Ewing Sarcoma | Symptoms & Causes

What are the symptoms of Ewing sarcoma?

Ewing sarcoma symptoms can be non-specific and might mimic other more common ailments. While symptoms vary from child to child, the most common include:

  • sporadic bone pain of varying intensity
  • localized pain around the site of the tumor
  • limp or limited range of motion in the affected area
  • swelling and/or redness around the site of the tumor
  • fever of unknown cause
  • decreased appetite
  • weight loss
  • fatigue
  • symptoms related to nerve compression caused by the tumor (such as numbness, tingling, or weakness)
  • loss of bowel and bladder function (if the tumor is in the spinal region)
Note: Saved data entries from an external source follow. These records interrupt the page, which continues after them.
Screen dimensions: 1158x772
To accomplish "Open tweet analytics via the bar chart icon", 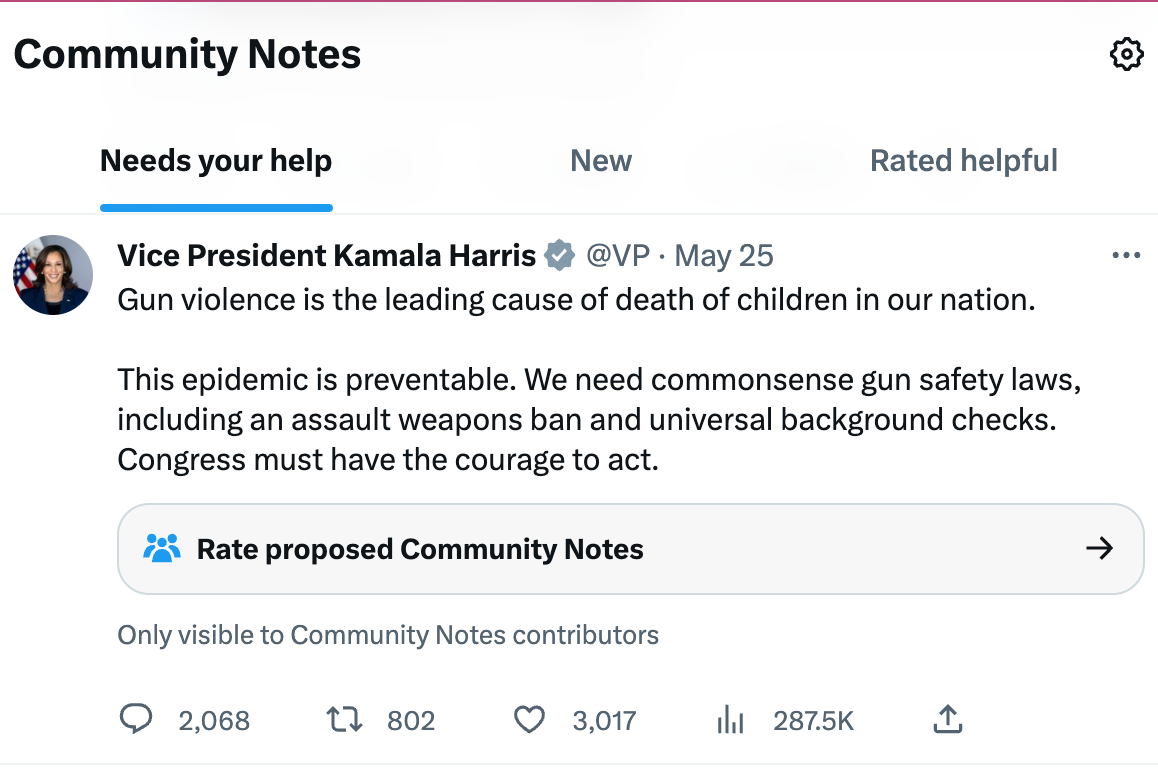I will tap(730, 719).
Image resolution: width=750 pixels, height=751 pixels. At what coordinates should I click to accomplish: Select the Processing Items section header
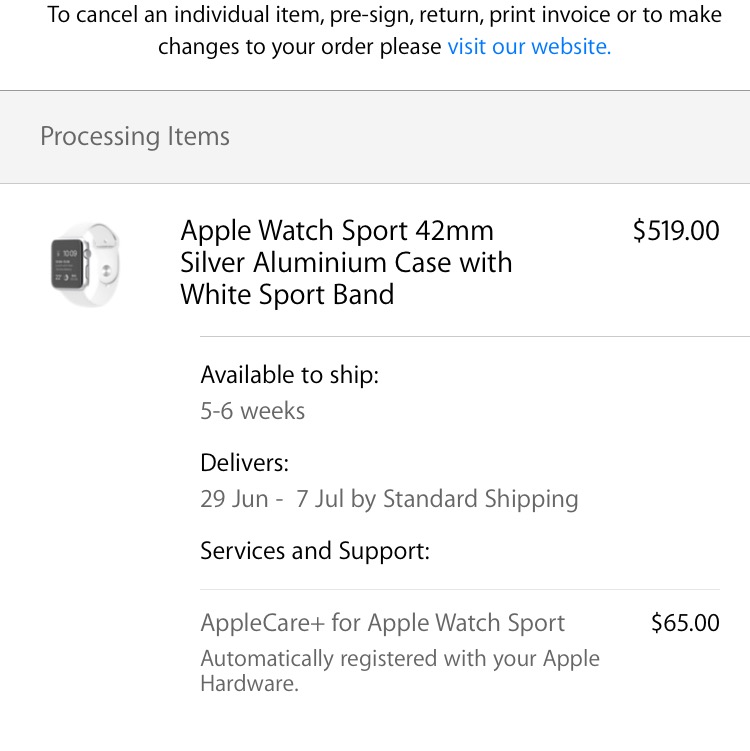click(135, 137)
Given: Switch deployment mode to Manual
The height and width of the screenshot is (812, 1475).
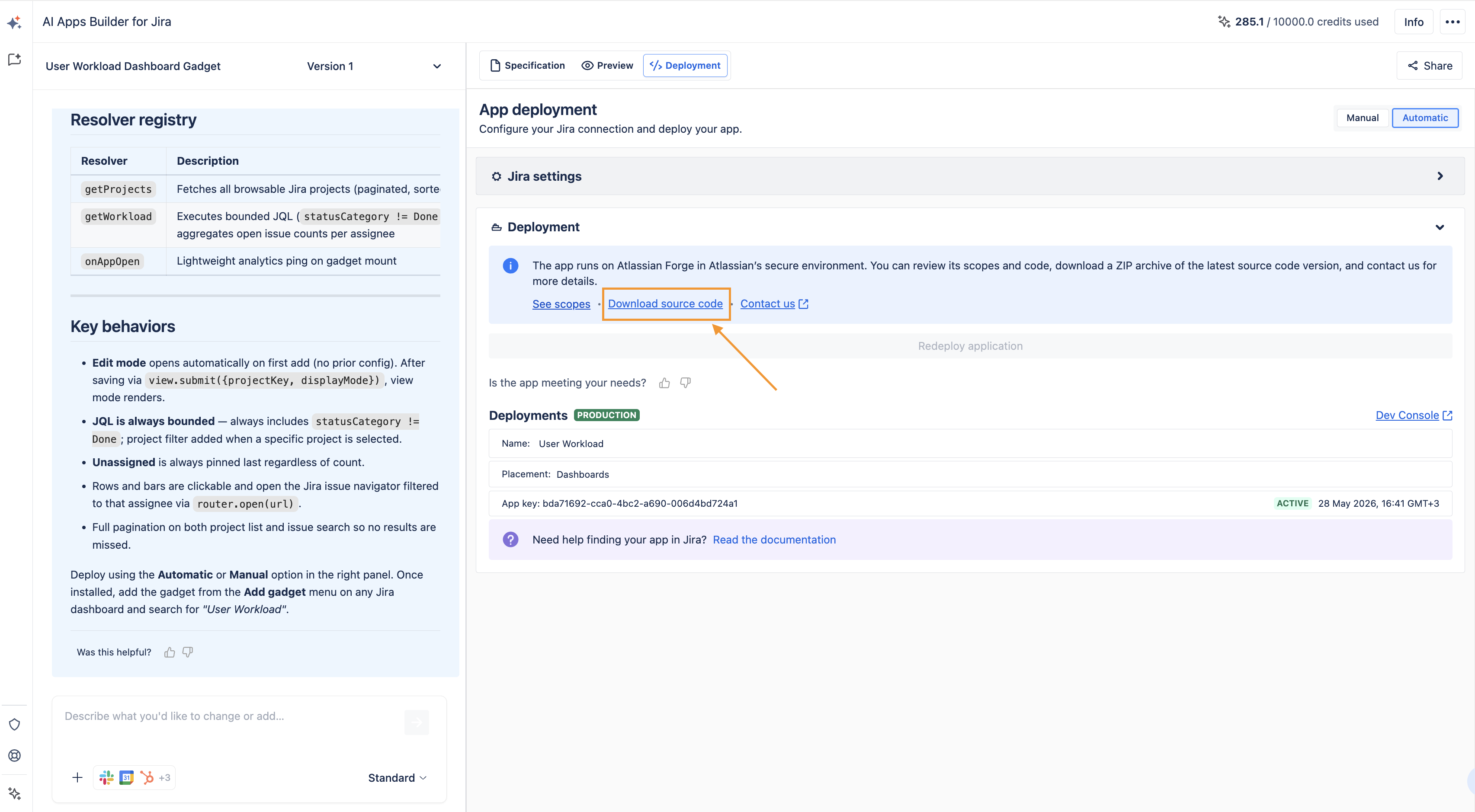Looking at the screenshot, I should point(1362,118).
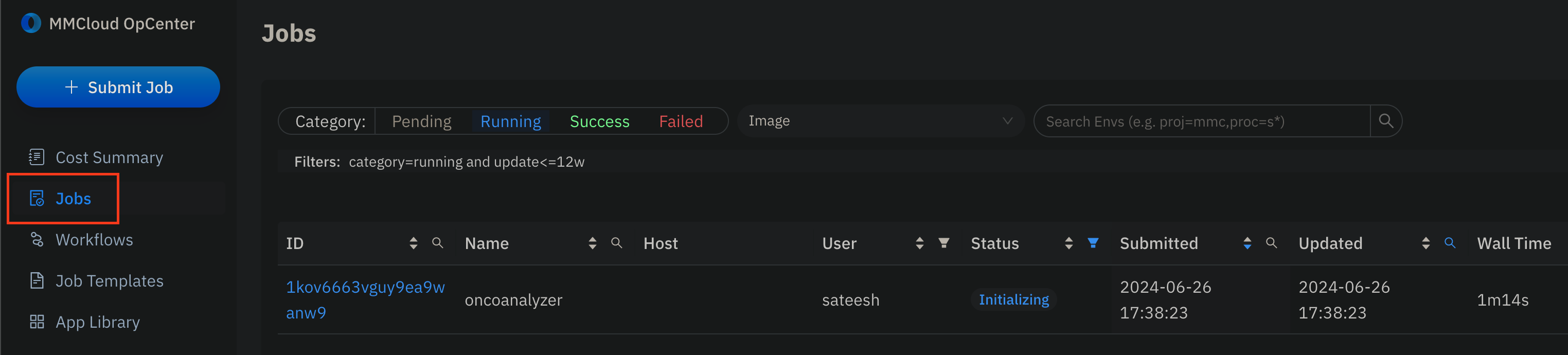
Task: Click the Jobs sidebar icon
Action: [x=37, y=199]
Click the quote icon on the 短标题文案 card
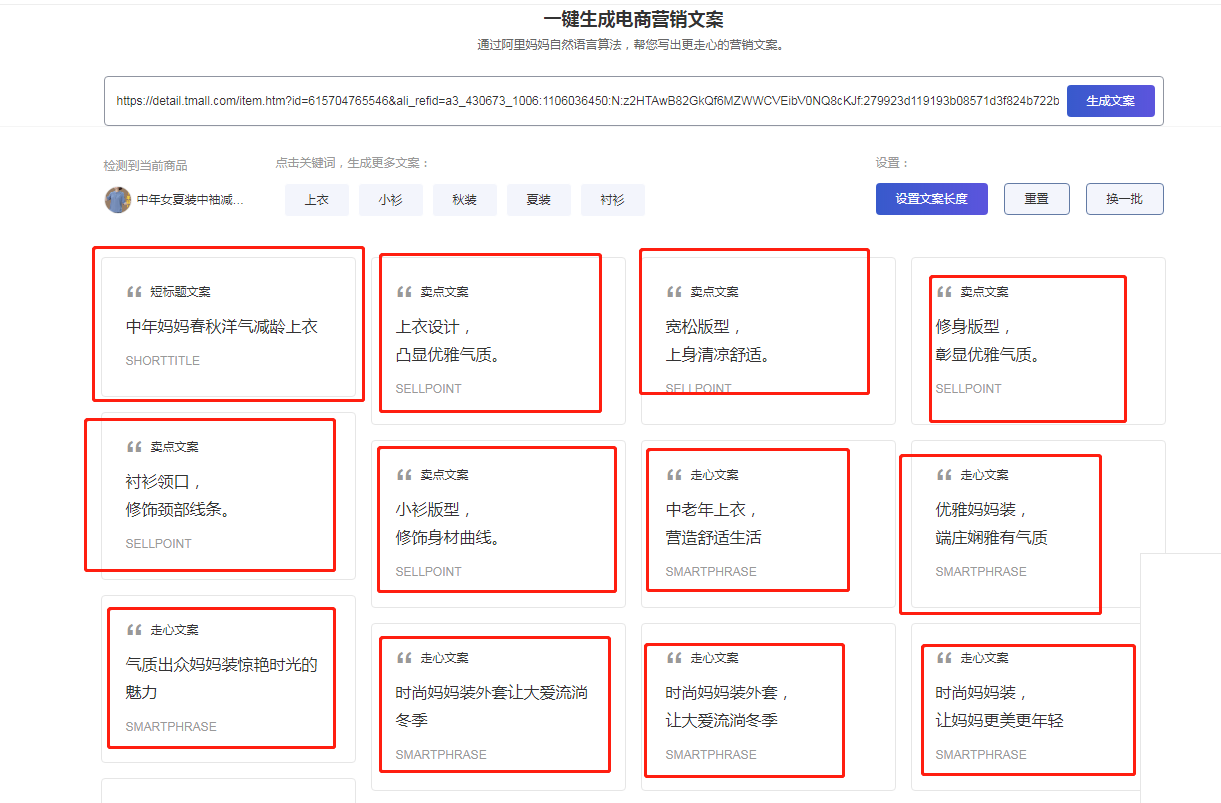The height and width of the screenshot is (803, 1221). coord(133,291)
Because many of these symptoms can also point to other conditions, it’s important to have your child evaluated by a qualified medical professional right away.

What causes Ewing sarcoma?

Ewing sarcoma occurs because a certain type of stem cell starts to grow abnormally, and these cells then form a tumor. We understand now that a specific chromosomal change (called a “translocation”) in a cell's DNA — the building blocks that make up all living organisms — is one of the first events that turns a normal cell into a Ewing sarcoma cell. This translocation is not inherited but instead develops in cells after the child is born.

It is not known why some people are more likely to have cells that develop this translocation and therefore go on to develop Ewing sarcoma. It is important to understand that there’s nothing you could have done or avoided doing that would have prevented your child’s cancer from developing.